Photodynamic therapy (PDT) has proven to be a promising alternative to current cancer treatments, especially if combined with conventional approaches. The technique is based on the administration of a non-toxic photosensitizing agent to the patient with subsequent localized exposure to a light source of a specific wavelength, resulting in a cytotoxic response to oxidative damage. The present study intended to evaluate in vitro the type of induced death and the genotoxic and mutagenic effects of PDT alone and associated with cisplatin. We used the cell lines SiHa (ATCC® HTB35™), C-33 A (ATCC® HTB31™) and HaCaT cells, all available at Dr. Christiane Soares' Lab. Photosensitizers were Photogem (PGPDT) and methylene blue (MBPDT), alone or combined with cisplatin. Cell death was accessed through Hoechst and Propidium iodide staining and caspase-3 activity. Genotoxicity and mutagenicity were accessed via flow cytometry with anti-gama-H2AX and micronuclei assay, respectively. Data were analyzed by one-way ANOVA with Tukey's posthoc test.

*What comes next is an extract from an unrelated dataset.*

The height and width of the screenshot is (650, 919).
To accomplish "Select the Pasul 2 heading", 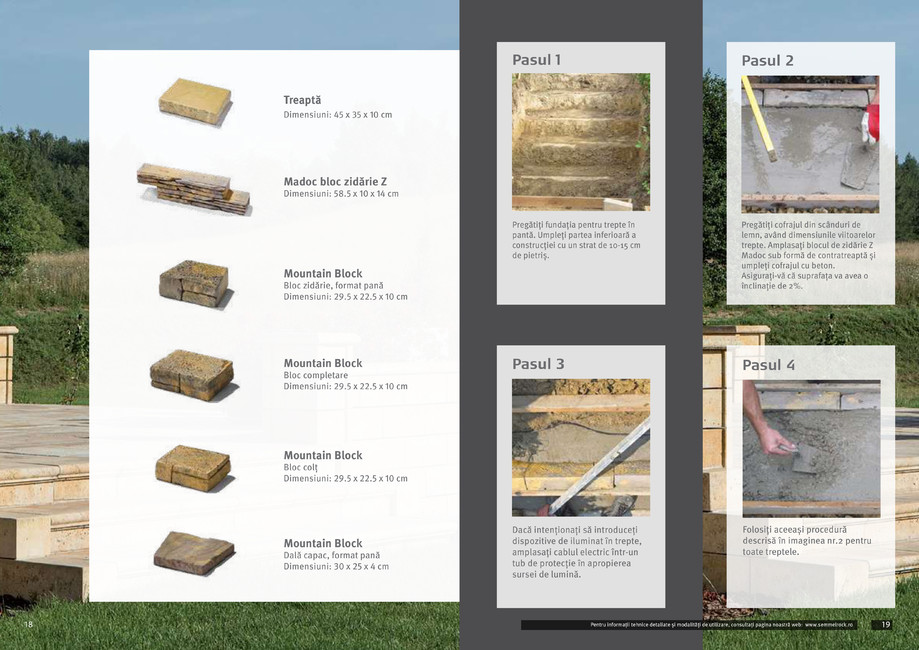I will pos(767,61).
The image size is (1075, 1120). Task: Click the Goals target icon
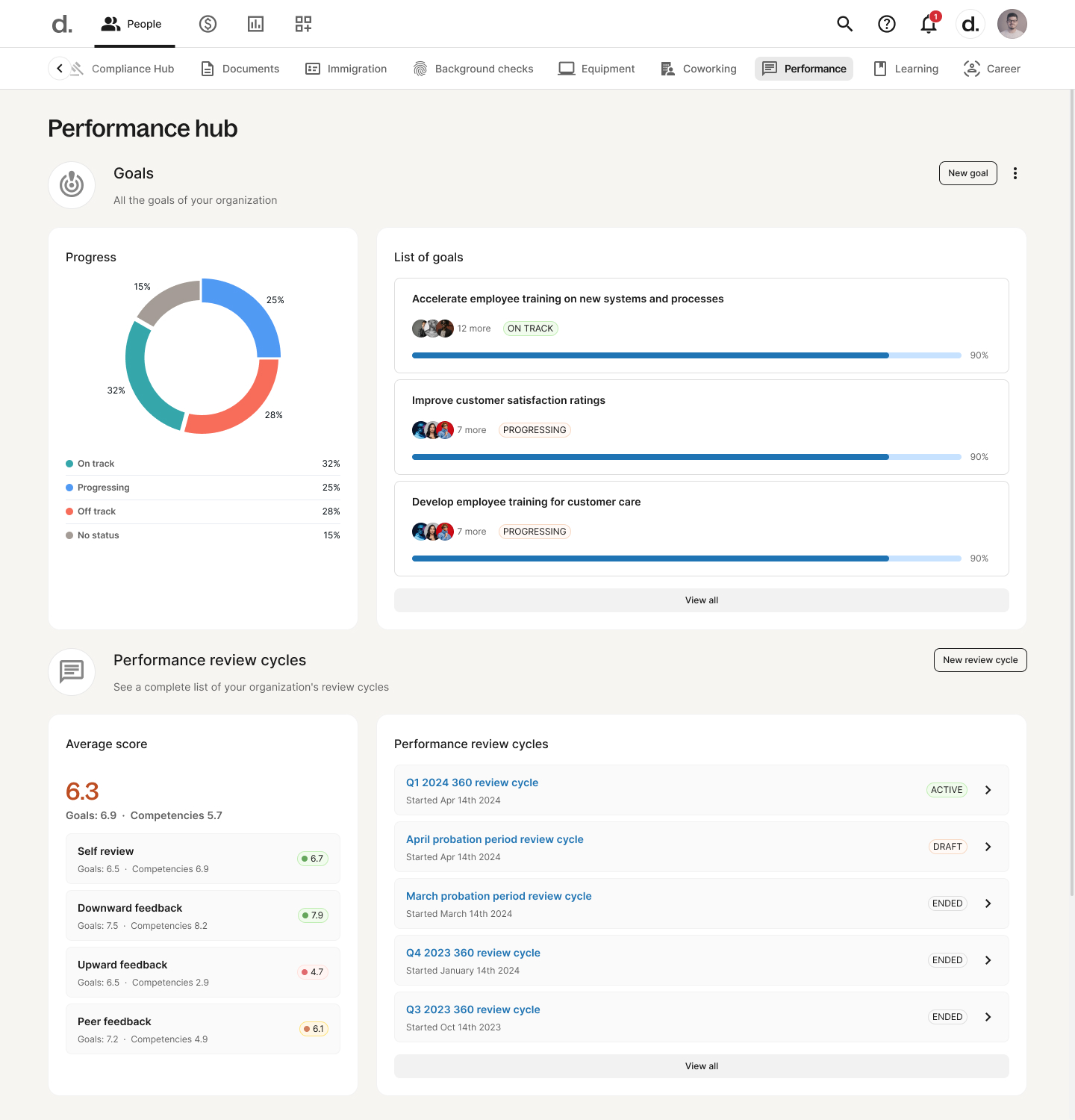coord(71,184)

Both MBPDT and PGPDT induced caspase-independent death, but MBPDT induced the morphology of typical necrosis, while PGPDT induced morphological alterations most similar to apoptosis. Cisplatin predominantly induced apoptosis, and the combined therapy induced variable rates of apoptosis- or necrosis-like phenotypes according to the cell line, but the percentage of dead cells was always higher than with monotherapies. MBPDT, either as monotherapy or in combination with cisplatin, was the unique therapy to induce significant damage to DNA (double strand breaks) in the three cell lines evaluated. However, there was no mutagenic potential observed for the damage induced by MBPDT, since the few cells that survived the treatment have lost their clonogenic capacity. Our results elicit the potential of combined therapy in diminishing the toxicity of antineoplastic drugs. Ultimately, photodynamic therapy mediated by either methylene blue or Photogem as monotherapy or in combination with cisplatin has low mutagenic potential, which supports its safe use in clinical practice for the treatment of cervical cancer.